- **Listing of text and element pointing**
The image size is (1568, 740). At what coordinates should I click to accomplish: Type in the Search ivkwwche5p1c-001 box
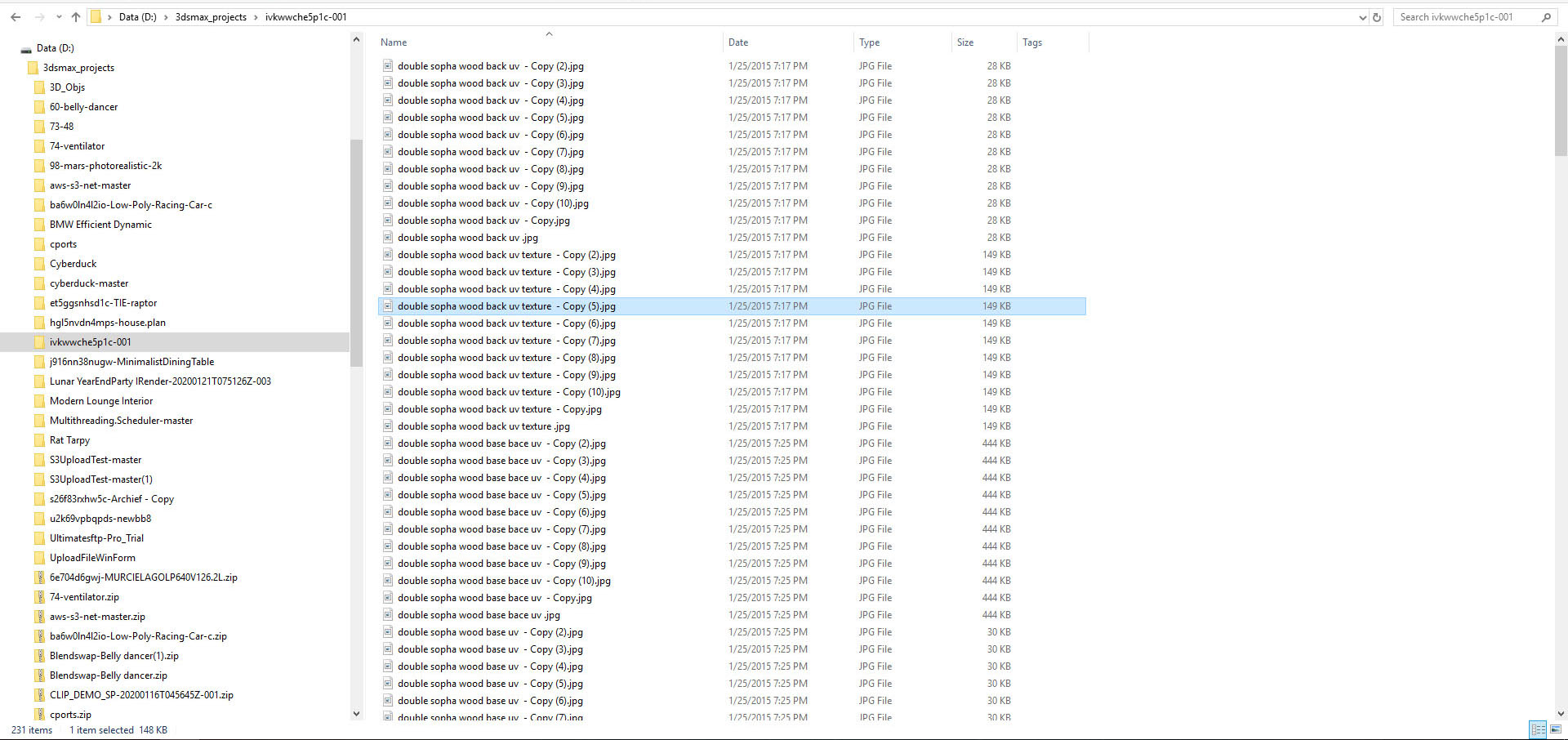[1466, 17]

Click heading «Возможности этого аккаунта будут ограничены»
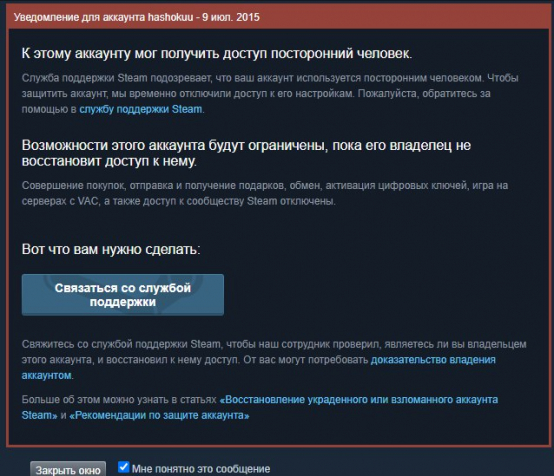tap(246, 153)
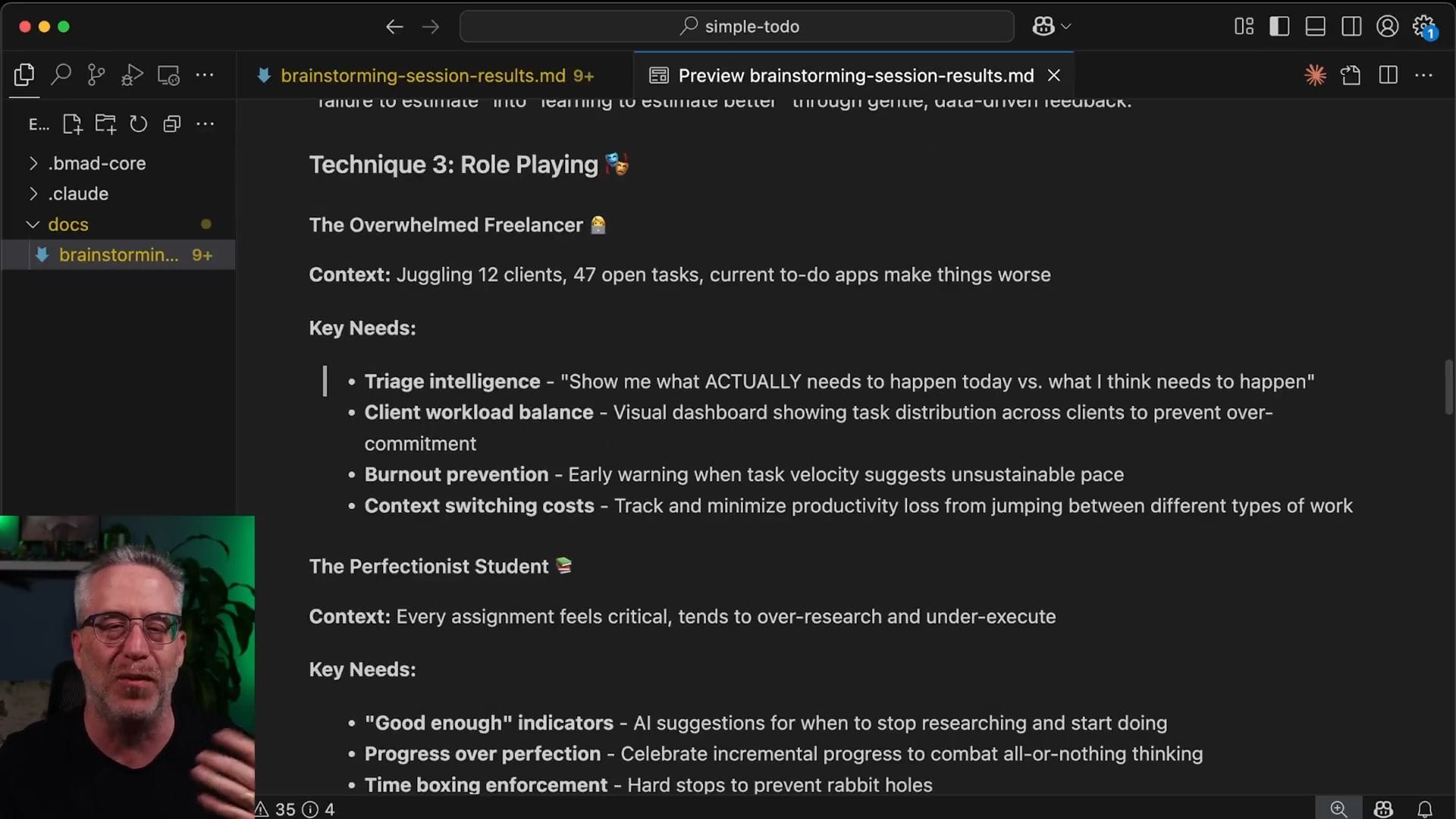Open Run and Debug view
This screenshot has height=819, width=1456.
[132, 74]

- **TASK INSTRUCTIONS**
Reproduce every line of the listing above verbatim, omitting the pictures from your answer.

- **FULL RESPONSE**
The image size is (1568, 740). At what coordinates should I click to accomplish: Type in the Search ivkwwche5p1c-001 box
[1466, 17]

Click heading «Возможности этого аккаунта будут ограничены»
tap(246, 153)
Open Run and Debug view
This screenshot has height=819, width=1456.
[132, 74]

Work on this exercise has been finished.